В первые десятилетия XIX века в дворянской среде возрос интерес к отечественной истории. Это была эпоха Отечественной войны с ее небывалым патриотическим подъемом; в эти же годы завершился процесс формирования русской нации. Все это пробуждало интерес к русскому прошлому, поэтому журналы публиковали исторические статьи, а в 1818 году вышла в свет 'История государства Российского' Н. М. Карамзина — первая книга, которая не только внятно рассказывала об исторических событиях, но и была притом хорошо написана. (До Карамзина интересующиеся историей России штудировали книгу француза Левека.)

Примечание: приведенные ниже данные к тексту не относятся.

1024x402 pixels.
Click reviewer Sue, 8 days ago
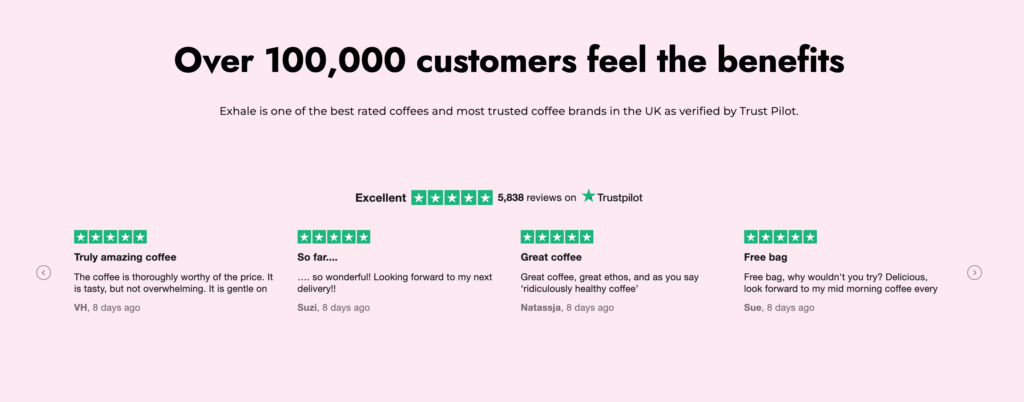pyautogui.click(x=779, y=308)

После того как был прочитан Карамзин (с небывалым вниманием — говорили, что улицы по вечерам пустели, потому что все сидели дома и читали 'Историю государства Российского'), многие дворянские семьи стали включать отечественную историю в число обязательных для изучения предметов.

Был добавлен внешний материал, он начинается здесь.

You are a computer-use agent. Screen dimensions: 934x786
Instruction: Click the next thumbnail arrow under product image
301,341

Граф М. Д. Бутурлин вспоминал, что еще во времена его детства — как раз в это переломное для изучения истории время — 'любой мальчик или девочка умели рассказать, что менестрель Блондель освободил английского короля Ричарда Львиное Сердце из полона германского императора; или о том, как несчастный малолетний дофин, сын Людовика XVI, посажен был в тюрьму Тампль и оттуда отдан в учение злому парижскому сапожнику по имени Симон; или как английские малолетние принцы Карл и Яков Стюарты укрылись на дубе от преследовавших их кромвелевских шаек; но о том, что был некогда на Руси мужик Сусанин, положивший свою жизнь для спасения родоначальника царствующего ныне дома, навряд ли один или много — два из пятидесяти детей слыхали тогда. Да и о герое Куликовской битвы были у них, пожалуй, темные лишь понятия: разве что читывали в театральных афишах, что в такой-то день дана будет трагедия г. Озерова 'Дмитрий Донской'. Спешу, однако, оговориться, что я, будучи восьми лет, читал с моей матерью французскую историю России Левека, а позднее, 10 или 11 лет, начал читать Карамзинскую с русским моим учителем'.

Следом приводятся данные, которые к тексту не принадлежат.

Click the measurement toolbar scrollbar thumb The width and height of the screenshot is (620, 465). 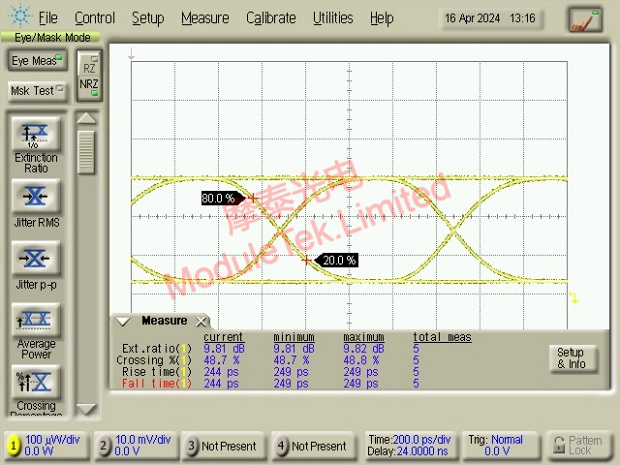coord(86,152)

В николаевское время, когда патриотическому воспитанию стали уделять больше внимания, русскую историю (как и родную словесность) уже изучал каждый ребенок.
Очень характерен для этой эпохи рассказ М. К. Цебриковой: 'Когда мне минуло десять лет, отец позвал меня и прочувствованным голосом сказал: 'Ты русская, ты должна знать историю твоего отечества. Здесь ты увидишь, как Бог вел Россию и какими путями привел ее к могуществу и славе настоящего времени. Русский народ, избранный Богом, он православный; так древле были избранным народом евреи. Ты увидишь, как из слабого княжества Россия выросла в империю, которая держит в страхе иноплеменников. Бывала пора, когда народ прогневлял Господа грехами, и Он насылал на него врагов. Народ каялся, и Господь прощал и давал силу победить врагов'… Умиление отца, его проникнутый благоговейным чувством голос запали мне в душу. Я не долбила учебник Устрялова, я воспринимала каждое слово его с жадным восторгом, который поохладел, когда я дошла до междоусобицы удельных князей, и потом снова возгорелся в эпоху изгнания татар, затем — взятия Казани, изгнания поляков и воцарения дома Романовых. А там Петр I, Екатерина II, Александр Благословенный… Моим любимым чтением, и это с восьми лет, была история Карамзина'.
Благодаря подобной подготовке уроки истории усиливали и укрепляли в этой семье патриотическое чувство, питали национальную гордость, которая тут же, пусть наивно и по-детски, находила применение.
'Мы гордились, что мы русские; как ни были привязаны к иным товарищам немцам или англичанам, даже признавая личное превосходство А или В над нами, мы были все-таки непоколебимо убеждены, что мы, как русские, выше их и непременно докажем это, когда вырастем. Мы вели патриотические споры с товарищами-иноплеменниками, разрешавшиеся очень часто кулаками.